笔记:如果你这样做不是指定内容过滤器或 markdown 生成器,您通常只会看到原始 Markdown。PruningContentFilter可能会增加50ms处理时间。我们将在专门的Markdown 生成教程。

¥Note: If you do not specify a content filter or markdown generator, you’ll typically see only the raw Markdown. PruningContentFilter may adds around 50ms in processing time. We’ll dive deeper into these strategies in a dedicated Markdown Generation tutorial.


5.简单数据提取(基于CSS)

¥5. Simple Data Extraction (CSS-based)

Crawl4AI 还可以使用 CSS 或 XPath 选择器提取结构化数据 (JSON)。以下是一个基于 CSS 的简单示例:

¥Crawl4AI can also extract structured data (JSON) using CSS or XPath selectors. Below is a minimal CSS-based example:

新的! Crawl4AI 现在提供了一个强大的实用程序,可以使用 LLM 自动生成提取模式。只需一次性付费,即可获得可重复使用的模式,实现快速、无需 LLM 的提取:

¥

New! Crawl4AI now provides a powerful utility to automatically generate extraction schemas using LLM. This is a one-time cost that gives you a reusable schema for fast, LLM-free extractions:

from crawl4ai import JsonCssExtractionStrategy
from crawl4ai import LLMConfig

# Generate a schema (one-time cost)
html = "<div class='product'><h2>Gaming Laptop</h2><span class='price'>$999.99</span></div>"
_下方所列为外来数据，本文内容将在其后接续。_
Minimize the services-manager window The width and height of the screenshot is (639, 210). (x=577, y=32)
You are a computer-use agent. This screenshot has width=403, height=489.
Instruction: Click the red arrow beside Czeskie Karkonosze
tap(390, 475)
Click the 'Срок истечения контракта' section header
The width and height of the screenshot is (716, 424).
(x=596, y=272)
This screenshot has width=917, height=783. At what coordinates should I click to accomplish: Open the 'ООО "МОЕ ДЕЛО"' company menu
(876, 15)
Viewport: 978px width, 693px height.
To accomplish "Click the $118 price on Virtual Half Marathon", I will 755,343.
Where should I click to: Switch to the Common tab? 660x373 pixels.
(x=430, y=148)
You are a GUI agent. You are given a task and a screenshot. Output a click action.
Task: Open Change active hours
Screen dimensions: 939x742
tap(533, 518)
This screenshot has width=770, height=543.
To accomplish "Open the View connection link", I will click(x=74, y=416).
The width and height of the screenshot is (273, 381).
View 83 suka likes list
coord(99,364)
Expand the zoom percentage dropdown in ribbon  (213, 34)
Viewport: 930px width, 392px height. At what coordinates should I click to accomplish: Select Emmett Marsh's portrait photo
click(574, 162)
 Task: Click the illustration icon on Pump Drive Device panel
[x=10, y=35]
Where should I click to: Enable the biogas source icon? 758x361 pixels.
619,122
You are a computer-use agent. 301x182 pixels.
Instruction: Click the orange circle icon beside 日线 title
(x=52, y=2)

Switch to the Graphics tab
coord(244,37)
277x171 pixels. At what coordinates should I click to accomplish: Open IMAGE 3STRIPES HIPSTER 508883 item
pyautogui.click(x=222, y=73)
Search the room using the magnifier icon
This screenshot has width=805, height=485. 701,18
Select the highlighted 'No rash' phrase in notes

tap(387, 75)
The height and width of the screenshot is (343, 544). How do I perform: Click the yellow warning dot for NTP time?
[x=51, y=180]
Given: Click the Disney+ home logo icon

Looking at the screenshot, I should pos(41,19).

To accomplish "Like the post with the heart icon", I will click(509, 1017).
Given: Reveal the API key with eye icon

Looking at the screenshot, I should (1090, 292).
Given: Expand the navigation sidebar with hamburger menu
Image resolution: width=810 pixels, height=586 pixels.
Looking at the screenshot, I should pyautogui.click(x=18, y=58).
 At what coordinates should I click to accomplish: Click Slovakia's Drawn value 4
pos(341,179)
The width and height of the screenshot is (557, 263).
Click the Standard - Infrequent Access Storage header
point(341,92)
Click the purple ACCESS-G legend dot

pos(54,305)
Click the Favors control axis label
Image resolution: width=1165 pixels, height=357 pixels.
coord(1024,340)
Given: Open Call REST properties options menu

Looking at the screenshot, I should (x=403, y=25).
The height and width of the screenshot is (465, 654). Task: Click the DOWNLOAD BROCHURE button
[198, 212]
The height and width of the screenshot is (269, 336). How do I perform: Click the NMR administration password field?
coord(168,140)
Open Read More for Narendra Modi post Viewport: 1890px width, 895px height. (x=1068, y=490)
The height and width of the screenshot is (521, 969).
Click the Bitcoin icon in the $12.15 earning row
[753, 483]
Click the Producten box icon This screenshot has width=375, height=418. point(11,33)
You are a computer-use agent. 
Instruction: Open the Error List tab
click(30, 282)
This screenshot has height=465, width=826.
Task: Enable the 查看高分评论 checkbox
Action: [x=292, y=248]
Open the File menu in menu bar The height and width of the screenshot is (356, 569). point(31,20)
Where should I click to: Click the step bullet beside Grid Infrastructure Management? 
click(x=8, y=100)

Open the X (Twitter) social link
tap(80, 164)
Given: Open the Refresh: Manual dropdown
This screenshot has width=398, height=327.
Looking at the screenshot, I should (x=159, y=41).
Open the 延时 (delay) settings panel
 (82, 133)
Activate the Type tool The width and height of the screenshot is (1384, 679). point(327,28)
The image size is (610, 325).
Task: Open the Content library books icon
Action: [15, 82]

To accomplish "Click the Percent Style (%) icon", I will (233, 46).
# Using OpenAI (requires API token)
schema = JsonCssExtractionStrategy.generate_schema(
    html,
    llm_config = LLMConfig(provider="openai/gpt-4o",api_token="your-openai-token")  # Required for OpenAI
)

# Or using Ollama (open source, no token needed)
schema = JsonCssExtractionStrategy.generate_schema(
    html,
    llm_config = LLMConfig(provider="ollama/llama3.3", api_token=None)  # Not needed for Ollama
)

# Use the schema for fast, repeated extractions
strategy = JsonCssExtractionStrategy(schema)

有关架构生成和高级用法的完整指南,请参阅非法学硕士提取策略

¥For a complete guide on schema generation and advanced usage, see No-LLM Extraction Strategies.

这是一个基本的提取示例:

¥Here's a basic extraction example:

import asyncio
import json
from crawl4ai import AsyncWebCrawler, CrawlerRunConfig, CacheMode
from crawl4ai import JsonCssExtractionStrategy

async def main():
    schema = {
        "name": "Example Items",
        "baseSelector": "div.item",
        "fields": [
            {"name": "title", "selector": "h2", "type": "text"},
            {"name": "link", "selector": "a", "type": "attribute", "attribute": "href"}
        ]
    }

    raw_html = "<div class='item'><h2>Item 1</h2><a href='https://example.com/item1'>Link 1</a></div>"

    async with AsyncWebCrawler() as crawler:
        result = await crawler.arun(
            url="raw://" + raw_html,
            config=CrawlerRunConfig(
                cache_mode=CacheMode.BYPASS,
                extraction_strategy=JsonCssExtractionStrategy(schema)
            )
        )
        # The JSON output is stored in 'extracted_content'
        data = json.loads(result.extracted_content)
        print(data)

if __name__ == "__main__":
    asyncio.run(main())

这有什么帮助? - 非常适合重复的页面结构(例如,商品列表、文章)。 - 无需使用人工智能或支付费用。 - 爬虫返回您可以解析或存储的 JSON 字符串。

¥Why is this helpful? - Great for repetitive page structures (e.g., item listings, articles). - No AI usage or costs. - The crawler returns a JSON string you can parse or store.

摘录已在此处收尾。